La passion pour la cause ne signifiait pas pour autant pas de vie privée. Steinem a eu de nombreuses relations, y compris une romance improbable avec le promoteur immobilier controversé Mortimer Zuckerman. Cela a déclenché une rumeur selon laquelle l'éternel célibataire avait promis à Steinem qu'il l'épouserait si elle pouvait avoir son enfant. Des rumeurs circulaient selon lesquelles elle était une chercheuse d'or et qu'elle avait eutraitement. En fait, il y avait une autre raison pour laquelle on discutait fréquemment de ses fréquents rendez-vous médicaux : Steinem avait reçu un diagnostic de, 50 ans. « Après 20 ans, je n'en pouvais plus », dit-elle. « J'avais traversé cinq étapes d'épuisement professionnel ; j'ai du sein. L'univers me disait de ralentir.
Steinem n'a jamais eu d'enfants. «Je viens de découvrir que je n'étais pas obligé de le faire», a-t-elle déclaré. «Pendant un moment, j'ai imaginé que j'adopterais. Dans mon esprit, l’enfant était une fillette de sept ou huit ans. Finalement, j'ai dû réaliser que c'était moi : j'essayais de me sauver à cet âge-là.
En 1999, Steinem a rencontré l'entrepreneur sud-africain et militant anti-apartheid David Bale (père de l'acteur Christian Bale) lors d'une collecte de fonds. «C'était l'homme le plus vivant du présent que j'ai jamais rencontré. Il m'a forcée à vivre comme ça, ce qui était un grand cadeau", a-t-elle déclaré. À la surprise de beaucoup, ils se sont mariés un an plus tard, lors d'une cérémonie Cherokee au domicile de son amie Wilma Mankiller, la première femme chef de la nation Cherokee. Mais leur bonheur sera de courte durée. Tragiquement, Bale est décédé d'un lymphome cérébral trois ans plus tard.
Aujourd'hui, à 83 ans, Steinem ne montre toujours aucun signe de ralentissement. Elle a fait campagne pour Hillary Clinton lors des récentes élections américaines et a reçu la Médaille présidentielle de la liberté des mains de Barack Obama l'année dernière.

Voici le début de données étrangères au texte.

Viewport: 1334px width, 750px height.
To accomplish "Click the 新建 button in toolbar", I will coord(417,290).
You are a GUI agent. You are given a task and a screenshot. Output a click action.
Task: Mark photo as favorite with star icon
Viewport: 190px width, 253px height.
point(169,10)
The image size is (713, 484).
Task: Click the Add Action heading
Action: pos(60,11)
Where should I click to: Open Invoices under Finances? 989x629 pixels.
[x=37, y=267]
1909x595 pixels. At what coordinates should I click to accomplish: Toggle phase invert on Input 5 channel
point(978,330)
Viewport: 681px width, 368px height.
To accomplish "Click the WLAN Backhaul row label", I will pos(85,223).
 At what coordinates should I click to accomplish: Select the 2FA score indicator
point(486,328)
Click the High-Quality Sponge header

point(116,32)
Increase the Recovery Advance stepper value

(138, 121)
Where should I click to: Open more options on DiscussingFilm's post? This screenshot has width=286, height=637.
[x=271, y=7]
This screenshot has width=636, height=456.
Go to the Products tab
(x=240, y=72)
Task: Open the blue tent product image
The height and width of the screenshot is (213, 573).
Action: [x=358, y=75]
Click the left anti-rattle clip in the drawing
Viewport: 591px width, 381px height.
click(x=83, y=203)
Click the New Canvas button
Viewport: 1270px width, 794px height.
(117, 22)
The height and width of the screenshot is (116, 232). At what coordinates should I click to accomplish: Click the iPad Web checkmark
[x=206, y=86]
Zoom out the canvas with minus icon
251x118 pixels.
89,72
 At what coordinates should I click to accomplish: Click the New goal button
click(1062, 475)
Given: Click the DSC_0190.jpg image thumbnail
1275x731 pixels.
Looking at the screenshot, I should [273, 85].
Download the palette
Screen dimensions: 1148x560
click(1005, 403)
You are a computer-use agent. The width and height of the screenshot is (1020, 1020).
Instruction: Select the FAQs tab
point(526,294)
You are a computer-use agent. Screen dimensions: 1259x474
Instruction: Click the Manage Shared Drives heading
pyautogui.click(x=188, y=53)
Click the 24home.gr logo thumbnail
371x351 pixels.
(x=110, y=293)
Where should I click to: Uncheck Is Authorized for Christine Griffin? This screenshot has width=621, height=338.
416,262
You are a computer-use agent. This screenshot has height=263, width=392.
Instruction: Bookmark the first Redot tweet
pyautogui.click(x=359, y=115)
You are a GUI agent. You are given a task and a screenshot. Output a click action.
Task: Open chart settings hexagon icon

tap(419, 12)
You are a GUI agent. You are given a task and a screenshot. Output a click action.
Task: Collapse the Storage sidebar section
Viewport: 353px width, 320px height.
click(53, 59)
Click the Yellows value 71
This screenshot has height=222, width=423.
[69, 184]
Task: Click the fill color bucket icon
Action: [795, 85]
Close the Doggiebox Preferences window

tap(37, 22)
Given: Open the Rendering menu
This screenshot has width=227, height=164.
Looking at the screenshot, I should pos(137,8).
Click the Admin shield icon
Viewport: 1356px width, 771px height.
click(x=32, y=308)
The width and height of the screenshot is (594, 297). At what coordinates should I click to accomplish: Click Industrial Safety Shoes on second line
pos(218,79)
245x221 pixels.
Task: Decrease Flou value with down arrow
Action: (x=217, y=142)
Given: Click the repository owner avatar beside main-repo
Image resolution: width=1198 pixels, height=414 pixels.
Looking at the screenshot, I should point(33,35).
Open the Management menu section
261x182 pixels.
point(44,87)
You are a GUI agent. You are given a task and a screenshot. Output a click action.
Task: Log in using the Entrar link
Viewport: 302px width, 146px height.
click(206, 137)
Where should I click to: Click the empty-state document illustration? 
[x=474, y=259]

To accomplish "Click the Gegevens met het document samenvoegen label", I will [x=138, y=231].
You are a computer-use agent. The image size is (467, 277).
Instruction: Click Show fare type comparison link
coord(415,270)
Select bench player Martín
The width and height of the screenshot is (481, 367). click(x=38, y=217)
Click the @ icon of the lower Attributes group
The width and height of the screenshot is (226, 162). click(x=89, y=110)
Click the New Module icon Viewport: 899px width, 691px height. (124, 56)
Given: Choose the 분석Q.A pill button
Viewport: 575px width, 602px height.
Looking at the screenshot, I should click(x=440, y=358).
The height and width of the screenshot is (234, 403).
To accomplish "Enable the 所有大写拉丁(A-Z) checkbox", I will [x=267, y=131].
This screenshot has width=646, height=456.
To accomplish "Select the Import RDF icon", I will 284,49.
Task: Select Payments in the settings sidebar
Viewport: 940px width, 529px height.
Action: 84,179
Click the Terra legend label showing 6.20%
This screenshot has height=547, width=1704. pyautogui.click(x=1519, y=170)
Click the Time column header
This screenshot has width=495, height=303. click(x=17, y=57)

Elle a passé son 80e anniversaire à monter un éléphant au Botswana et attire une armée de nouveaux jeunes fans avec sa dernière série télévisée sur la féminité mondiale sur Vice. Cela peut sembler déprimant qu’elle mène les mêmes batailles 60 ans après être devenue féministe, mais Steinem est là pour le long terme. «C'est addictif», admet-elle. « Vous pensez que si nous faisions ceci et cela, peut-être que cela changerait ! Je le considère comme mon complexe Ms Fix It.